I don't understand problem 1 & 4 (I mean - not at all). I suppose, that in 2. (a) is true & (b) is false, but I'm not sure about that. In 3. I don't know, how to think about $\mathbb{Q}^{\mathbb{N}}$ and $\{ 0,1 \}^*$. I think, that in 5. there is a question about equality relation, but - again - I'm not sure. –  lonyt Jan 12 '11 at 20:53
5  
This question appears to be off-topic because it consists of multiple, unrelated questions. –  Lord_Farin Nov 28 '13 at 10:05

3 Answers 3

Problem 1. Here's an example: take $A=\mathbb{N}$, $B=\{0,1,2,3\}$, and let $f\colon A\to B$ map the natural numbers to their remainder when divided by $4$ (so $f(3) = 3$, $f(15) = 3$, $f(21) = 1$, etc). Let $R$ be the equivalence relation on $B$ given by $aRb$ if and only if $a^2\equiv b^2 \pmod{4}$.

The relation $S$ is defined as follows: first map to $B$, then check $R$ for the images. If the images are related, then the original elements are related; if the images are not related, then the originals are not related. For example, to see whether $3R10$ holds, we take $f(3)=3$ and $f(10)=2$, and check whether $3R2$ holds or not; since $3^2 \not\equiv 2^2\pmod{4}$, then $3\not R2$; that is, $f(3)\not Rf(2)$, so $3\not S 2$. On the other hand, $7S9$ holds: because $f(7) = 3$, $f(9) = 1$, and $f(7)^2 = 9 \equiv 1 = f(9)^2\pmod{4}$, so $f(7)Rf(9)$ is true.

That's the idea.

Now, for a general case. First convince yourself that $S$ is in fact an equivalence relation on $A$.

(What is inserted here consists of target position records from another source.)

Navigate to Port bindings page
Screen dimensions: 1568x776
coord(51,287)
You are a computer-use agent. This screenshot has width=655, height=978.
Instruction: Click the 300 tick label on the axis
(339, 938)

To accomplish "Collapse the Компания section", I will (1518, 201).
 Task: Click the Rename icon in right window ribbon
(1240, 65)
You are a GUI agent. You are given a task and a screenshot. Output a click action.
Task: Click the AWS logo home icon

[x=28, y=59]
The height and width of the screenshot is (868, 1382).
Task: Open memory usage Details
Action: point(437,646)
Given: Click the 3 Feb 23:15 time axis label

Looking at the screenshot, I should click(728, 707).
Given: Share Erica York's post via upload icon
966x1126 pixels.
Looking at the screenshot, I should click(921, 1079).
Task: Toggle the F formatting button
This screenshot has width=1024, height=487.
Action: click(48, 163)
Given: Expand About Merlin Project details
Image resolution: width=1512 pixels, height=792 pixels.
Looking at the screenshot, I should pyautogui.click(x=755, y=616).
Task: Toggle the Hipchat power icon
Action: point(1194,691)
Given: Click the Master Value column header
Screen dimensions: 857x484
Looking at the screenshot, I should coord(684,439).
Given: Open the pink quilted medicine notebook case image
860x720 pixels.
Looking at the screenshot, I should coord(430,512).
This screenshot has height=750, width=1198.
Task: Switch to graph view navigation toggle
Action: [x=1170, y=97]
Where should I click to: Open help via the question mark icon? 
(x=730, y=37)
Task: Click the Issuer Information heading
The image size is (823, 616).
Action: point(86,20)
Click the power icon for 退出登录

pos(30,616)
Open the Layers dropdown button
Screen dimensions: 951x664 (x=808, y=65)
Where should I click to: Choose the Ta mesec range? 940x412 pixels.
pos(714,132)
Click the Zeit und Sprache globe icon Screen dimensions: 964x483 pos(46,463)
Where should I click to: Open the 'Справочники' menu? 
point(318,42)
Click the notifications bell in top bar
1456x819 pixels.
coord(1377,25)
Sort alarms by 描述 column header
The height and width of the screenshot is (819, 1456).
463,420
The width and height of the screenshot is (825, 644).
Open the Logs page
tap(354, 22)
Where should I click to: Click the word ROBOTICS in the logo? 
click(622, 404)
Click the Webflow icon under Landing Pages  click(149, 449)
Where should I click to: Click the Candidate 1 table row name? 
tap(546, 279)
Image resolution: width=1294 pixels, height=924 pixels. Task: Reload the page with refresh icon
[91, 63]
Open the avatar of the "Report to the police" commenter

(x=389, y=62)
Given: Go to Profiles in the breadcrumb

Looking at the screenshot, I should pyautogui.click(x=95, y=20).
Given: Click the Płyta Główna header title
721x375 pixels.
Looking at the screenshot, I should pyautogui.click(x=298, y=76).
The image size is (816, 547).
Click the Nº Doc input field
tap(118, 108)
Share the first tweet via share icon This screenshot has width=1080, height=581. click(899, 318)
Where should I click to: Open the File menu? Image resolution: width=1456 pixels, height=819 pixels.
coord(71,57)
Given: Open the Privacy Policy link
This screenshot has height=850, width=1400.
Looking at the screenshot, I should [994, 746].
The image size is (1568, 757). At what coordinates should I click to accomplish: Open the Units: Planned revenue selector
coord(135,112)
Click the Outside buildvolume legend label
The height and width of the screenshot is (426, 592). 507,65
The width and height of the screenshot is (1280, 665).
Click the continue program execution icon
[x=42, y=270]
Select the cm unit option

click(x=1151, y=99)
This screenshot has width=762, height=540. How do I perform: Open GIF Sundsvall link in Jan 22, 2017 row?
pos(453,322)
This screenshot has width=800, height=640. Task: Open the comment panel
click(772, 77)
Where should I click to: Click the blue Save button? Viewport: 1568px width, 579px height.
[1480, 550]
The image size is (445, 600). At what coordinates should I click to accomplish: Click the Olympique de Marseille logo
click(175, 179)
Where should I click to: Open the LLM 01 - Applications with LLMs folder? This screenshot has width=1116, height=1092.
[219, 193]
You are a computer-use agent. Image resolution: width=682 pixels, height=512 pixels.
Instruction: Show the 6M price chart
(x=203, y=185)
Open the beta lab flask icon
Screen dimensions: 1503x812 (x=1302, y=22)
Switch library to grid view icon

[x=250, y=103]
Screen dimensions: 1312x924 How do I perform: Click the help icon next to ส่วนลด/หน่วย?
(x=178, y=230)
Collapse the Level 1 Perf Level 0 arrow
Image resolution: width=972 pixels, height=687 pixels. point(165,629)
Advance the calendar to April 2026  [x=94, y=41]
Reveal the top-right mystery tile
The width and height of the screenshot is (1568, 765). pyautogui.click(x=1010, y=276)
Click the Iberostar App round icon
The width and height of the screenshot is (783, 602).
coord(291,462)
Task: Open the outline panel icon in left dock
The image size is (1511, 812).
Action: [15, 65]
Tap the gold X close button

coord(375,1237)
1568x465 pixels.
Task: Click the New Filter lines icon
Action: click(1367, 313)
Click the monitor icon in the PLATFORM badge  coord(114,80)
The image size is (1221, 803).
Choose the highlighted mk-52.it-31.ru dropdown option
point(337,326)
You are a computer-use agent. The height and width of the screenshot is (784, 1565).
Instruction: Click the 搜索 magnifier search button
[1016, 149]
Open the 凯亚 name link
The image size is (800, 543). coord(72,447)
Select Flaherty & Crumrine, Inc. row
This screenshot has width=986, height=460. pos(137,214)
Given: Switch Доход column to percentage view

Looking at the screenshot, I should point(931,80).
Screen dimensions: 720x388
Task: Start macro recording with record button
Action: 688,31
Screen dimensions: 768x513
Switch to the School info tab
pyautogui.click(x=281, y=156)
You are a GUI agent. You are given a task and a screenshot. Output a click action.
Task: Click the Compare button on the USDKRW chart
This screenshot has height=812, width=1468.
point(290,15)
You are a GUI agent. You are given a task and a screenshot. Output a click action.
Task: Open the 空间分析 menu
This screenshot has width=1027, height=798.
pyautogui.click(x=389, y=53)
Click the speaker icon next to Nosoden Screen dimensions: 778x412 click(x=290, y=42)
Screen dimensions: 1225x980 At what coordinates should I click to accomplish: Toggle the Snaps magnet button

Once you do that, in order to check (a), you want to see if $f([a]_S)\subseteq [f(a)]_R$. Well, take an element in $f([a]_S)$; this is a $b\in B$ such that $b=f(x)$ for some $x\in[a]_S$. that is, $xSa$ is true, and $f(x)=b$. So you want to see whether $b\in[f(a)]_R$; that is, whether $bRf(a)$. So, from assuming $xSa$ holds, you want to see whether you can always conclude that $f(x)Sf(a)$.

For (b), you proceed similarly; now take $b\in [f(a)]_R$, and you want to see whether $b\in f([a]_S)$. That is, assume that $bRf(a)$; must there exist an $x\in A$ such that $xSa$ and $f(x)=b$? If so, prove it; if not, give a specific counterexample with specific $A$, $B$, $f$, $R$, and $S$, and an exlicit $a$ and $b$.

Problem 2. (a) If your sets are finite, the your guesses are right; if your sets are not necessarily finite, you're in trouble. Consider $A=B=\mathbb{N}$ and $f(n) = 2n$.

For (b); you know there is a $1-1$ function from $A$ to $B$; see if you can construct a $1-1$ function from $A\times C$ to $B\times C$ (and see if you can spot why you need $C\neq\emptyset$). This will show that $|A|\leq|B|$ implies $|A\times C|\leq|B\times C|$. If you also know that there is no surjection between $A$ and $B$, then again you are going to have two different cases, depending on whether $C$ is "really big" (compared to $A$ and $B$) or not.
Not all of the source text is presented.